I thought Claire's plan was to get up in the wheelwell, freeze to death/asphyxiate, and then revive when the plane landed.
I was not taking Heroes-verse tech into account, it seems. Where planes have access from the wheelwells into the body of the plane....
I thought Claire's plan was to get up in the wheelwell, freeze to death/asphyxiate, and then revive when the plane landed.
Me too! I thought we were going to have a long dramatic sequence of her clinging and reviving.
Instead we had a short dramatic sequence of her knowing just which people to uncover and everything going to hell. Also fun.
Does she look somehow "different" to anyone else? If she were older I'd think she had work done but there's not really anything to nip and tuck.
She was wearing a shitload of makeup. She looked like a fucking doll.
Also, blonder straightened hair.
Instead we had a short dramatic sequence of her knowing just which people to uncover and everything going to hell. Also fun.
Yeah, you have to handwave getting aboard the plane. But as to the other prisoners, how many are there, anyway?
A couple no-names fell out the hole, too.
I maintain that she figured out which hooded figure was Peter immediately via incesty attraction vibes.
Claire did look older. The wheel well thing, @@. The episode was choppy for me. It felt like it was 15 seconds per character in some order or other catch up time.
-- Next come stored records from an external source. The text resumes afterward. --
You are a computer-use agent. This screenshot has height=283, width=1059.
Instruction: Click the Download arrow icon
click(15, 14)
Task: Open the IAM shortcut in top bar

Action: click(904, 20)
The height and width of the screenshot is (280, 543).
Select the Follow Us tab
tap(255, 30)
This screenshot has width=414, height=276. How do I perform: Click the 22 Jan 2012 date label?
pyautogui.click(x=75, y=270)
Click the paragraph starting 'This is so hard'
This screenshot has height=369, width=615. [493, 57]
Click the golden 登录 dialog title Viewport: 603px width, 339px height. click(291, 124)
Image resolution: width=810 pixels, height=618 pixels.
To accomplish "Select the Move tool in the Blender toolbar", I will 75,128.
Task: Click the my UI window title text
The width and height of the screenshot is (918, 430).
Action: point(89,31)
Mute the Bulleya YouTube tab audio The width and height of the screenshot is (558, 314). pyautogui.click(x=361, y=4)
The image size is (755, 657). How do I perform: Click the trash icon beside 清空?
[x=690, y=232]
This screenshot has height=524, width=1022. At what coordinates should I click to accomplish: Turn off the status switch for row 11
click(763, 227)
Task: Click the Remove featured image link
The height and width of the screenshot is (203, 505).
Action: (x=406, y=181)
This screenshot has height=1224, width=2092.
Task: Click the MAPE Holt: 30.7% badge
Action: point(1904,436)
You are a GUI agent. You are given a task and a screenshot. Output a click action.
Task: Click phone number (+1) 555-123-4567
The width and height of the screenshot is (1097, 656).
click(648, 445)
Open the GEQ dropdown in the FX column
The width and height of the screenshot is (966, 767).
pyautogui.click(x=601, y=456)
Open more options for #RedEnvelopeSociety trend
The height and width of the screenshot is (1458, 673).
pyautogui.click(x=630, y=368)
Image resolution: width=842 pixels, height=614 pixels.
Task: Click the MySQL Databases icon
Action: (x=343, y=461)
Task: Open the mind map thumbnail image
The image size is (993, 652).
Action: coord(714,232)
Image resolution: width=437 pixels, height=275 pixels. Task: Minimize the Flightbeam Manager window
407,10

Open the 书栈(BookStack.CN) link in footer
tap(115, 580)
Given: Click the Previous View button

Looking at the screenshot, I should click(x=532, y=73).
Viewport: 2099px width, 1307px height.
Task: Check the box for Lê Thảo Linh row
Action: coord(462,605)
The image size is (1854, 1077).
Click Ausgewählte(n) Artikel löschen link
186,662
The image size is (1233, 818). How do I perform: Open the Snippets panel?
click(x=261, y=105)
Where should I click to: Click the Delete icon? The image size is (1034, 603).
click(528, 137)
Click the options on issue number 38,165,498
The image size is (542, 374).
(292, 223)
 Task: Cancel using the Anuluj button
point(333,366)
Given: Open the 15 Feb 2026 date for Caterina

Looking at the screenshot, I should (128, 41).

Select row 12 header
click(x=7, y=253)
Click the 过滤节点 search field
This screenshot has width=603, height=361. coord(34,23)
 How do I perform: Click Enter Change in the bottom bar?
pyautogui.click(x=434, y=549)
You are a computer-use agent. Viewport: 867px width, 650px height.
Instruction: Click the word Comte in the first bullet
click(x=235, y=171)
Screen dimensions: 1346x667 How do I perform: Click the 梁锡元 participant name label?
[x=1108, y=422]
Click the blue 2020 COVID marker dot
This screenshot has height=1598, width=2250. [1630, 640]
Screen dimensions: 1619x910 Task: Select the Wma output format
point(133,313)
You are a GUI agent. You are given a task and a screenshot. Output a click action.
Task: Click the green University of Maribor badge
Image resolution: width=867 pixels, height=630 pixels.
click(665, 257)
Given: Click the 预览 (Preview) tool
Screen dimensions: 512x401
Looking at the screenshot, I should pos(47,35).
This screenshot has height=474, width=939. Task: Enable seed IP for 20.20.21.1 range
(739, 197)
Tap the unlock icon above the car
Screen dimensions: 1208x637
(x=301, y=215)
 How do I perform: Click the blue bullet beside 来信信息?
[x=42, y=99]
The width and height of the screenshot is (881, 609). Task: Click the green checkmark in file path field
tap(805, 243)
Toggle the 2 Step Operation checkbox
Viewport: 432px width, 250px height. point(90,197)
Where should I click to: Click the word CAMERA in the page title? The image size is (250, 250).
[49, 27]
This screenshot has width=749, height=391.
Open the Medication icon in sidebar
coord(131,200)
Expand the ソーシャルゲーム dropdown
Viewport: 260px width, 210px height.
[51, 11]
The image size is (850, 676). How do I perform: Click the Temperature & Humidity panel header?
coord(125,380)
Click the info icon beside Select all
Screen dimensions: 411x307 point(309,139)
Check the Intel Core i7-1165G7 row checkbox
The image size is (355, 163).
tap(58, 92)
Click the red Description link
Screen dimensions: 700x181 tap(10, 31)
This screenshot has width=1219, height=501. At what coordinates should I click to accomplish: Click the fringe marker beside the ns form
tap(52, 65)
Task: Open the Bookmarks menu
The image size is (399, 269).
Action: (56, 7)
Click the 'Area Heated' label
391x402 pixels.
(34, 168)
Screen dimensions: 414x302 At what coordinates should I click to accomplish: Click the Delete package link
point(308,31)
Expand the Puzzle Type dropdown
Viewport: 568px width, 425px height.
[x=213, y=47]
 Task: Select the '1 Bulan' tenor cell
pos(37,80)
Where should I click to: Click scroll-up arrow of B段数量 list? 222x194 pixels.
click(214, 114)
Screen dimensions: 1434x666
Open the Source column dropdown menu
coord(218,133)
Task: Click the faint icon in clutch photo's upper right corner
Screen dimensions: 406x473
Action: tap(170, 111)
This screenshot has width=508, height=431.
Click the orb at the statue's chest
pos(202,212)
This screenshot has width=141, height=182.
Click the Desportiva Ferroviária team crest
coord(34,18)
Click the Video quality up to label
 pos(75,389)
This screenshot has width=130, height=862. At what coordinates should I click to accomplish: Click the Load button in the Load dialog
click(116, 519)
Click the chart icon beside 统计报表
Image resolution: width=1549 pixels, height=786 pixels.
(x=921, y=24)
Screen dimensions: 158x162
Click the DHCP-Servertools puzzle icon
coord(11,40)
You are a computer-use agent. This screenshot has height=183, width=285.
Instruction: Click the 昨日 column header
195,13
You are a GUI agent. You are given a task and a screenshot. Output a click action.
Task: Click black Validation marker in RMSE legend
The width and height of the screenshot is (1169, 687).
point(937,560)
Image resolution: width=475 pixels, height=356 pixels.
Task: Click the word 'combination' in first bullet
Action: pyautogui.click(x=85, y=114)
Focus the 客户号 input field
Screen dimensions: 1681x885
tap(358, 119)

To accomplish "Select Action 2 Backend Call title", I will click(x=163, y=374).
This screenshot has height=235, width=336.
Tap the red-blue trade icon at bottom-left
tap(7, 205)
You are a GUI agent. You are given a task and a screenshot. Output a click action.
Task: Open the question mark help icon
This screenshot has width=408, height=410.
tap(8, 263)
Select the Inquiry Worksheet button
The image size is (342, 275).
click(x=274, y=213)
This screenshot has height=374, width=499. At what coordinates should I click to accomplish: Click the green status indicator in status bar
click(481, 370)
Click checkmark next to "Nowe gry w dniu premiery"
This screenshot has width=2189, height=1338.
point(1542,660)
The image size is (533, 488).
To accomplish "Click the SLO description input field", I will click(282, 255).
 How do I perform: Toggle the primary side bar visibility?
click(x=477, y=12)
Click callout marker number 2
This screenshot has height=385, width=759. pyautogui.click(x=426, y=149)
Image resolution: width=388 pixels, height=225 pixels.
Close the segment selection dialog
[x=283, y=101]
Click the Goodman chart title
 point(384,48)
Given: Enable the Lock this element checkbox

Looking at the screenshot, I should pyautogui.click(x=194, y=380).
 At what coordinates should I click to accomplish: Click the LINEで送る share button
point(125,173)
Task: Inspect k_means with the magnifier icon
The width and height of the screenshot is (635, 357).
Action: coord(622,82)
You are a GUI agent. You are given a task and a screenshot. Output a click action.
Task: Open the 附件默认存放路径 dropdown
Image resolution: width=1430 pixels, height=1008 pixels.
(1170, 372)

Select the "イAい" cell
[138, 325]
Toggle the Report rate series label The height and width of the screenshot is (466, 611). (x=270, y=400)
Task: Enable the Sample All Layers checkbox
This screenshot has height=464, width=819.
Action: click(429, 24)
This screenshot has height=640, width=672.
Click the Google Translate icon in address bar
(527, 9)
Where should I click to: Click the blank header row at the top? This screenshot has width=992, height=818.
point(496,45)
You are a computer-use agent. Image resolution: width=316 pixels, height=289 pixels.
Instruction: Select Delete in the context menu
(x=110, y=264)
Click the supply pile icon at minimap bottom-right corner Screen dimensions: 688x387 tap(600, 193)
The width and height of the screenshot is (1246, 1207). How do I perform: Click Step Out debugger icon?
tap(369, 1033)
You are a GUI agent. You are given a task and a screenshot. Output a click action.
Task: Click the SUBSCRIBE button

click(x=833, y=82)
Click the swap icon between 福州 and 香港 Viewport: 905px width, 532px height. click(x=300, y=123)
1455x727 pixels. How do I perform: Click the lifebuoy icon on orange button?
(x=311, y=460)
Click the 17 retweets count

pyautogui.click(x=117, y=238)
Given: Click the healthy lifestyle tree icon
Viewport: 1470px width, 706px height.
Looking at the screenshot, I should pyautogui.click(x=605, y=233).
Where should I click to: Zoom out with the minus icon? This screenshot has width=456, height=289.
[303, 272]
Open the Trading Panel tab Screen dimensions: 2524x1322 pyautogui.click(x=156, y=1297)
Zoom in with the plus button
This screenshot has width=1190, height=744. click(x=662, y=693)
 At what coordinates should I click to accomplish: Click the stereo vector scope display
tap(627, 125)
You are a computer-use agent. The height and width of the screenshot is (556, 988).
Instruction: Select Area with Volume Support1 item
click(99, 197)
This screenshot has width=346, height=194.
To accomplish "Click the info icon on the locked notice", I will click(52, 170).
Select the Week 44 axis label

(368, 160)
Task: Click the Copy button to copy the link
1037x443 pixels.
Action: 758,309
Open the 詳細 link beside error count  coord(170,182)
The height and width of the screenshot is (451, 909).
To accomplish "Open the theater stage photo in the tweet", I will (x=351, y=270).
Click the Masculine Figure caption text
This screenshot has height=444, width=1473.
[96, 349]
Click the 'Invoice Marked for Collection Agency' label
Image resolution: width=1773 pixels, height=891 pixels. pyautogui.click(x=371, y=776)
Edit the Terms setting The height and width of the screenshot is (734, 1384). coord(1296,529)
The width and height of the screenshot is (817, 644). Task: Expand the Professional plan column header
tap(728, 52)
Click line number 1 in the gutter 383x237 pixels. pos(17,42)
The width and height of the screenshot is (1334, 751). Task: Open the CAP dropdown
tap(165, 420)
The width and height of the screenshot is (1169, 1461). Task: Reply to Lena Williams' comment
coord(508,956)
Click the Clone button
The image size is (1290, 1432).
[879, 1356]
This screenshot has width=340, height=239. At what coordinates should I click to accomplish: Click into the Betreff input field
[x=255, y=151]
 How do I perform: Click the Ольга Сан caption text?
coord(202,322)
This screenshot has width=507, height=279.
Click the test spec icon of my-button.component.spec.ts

I enjoyed many of the moments, but I think we need to cut down on the number of heroes that survive the plane crash.
I thought it was an okay episode, but I'm getting a little tired of them repurposing heroes into villians and vice versa to make the story. Don't get me wrong, I'm all about the shades of grey, but these characters just go black/white/black/white. It makes me dizzy. Why can't they come up with new bad guys?
Also, Claire calls Peter to tell him his mom and Nathan are plotting against all the Powies, so the first thing he does is go to his mom's house? In person? And was Peter's Mohinder cab ride a real coincidence, or was Mohinder there for a reason?
And was Peter's Mohinder cab ride a real coincidence, or was Mohinder there for a reason?
It appears to be a real coincidence, and in this instance, I'm OK with it. It was a nice harkening back to the first episode, and I liked how, for that moment at least, the two of them seemed to have come to a bit of peace with their contentious past. There was no dithering about the connections between them, they didn't even have to spell it out. They both knew. That they got into what is, essentially, a political debate about an issue that directly effects them and was obviously weighing on both their minds -- with Mohinder protesting too much -- made sense. All in all, it was a quiet scene I was pleased with.
And I didn't even mind so much Mohinder doing an immediate turnaround on his philosophical position when confronted with the reality of it. A goodly number of people do.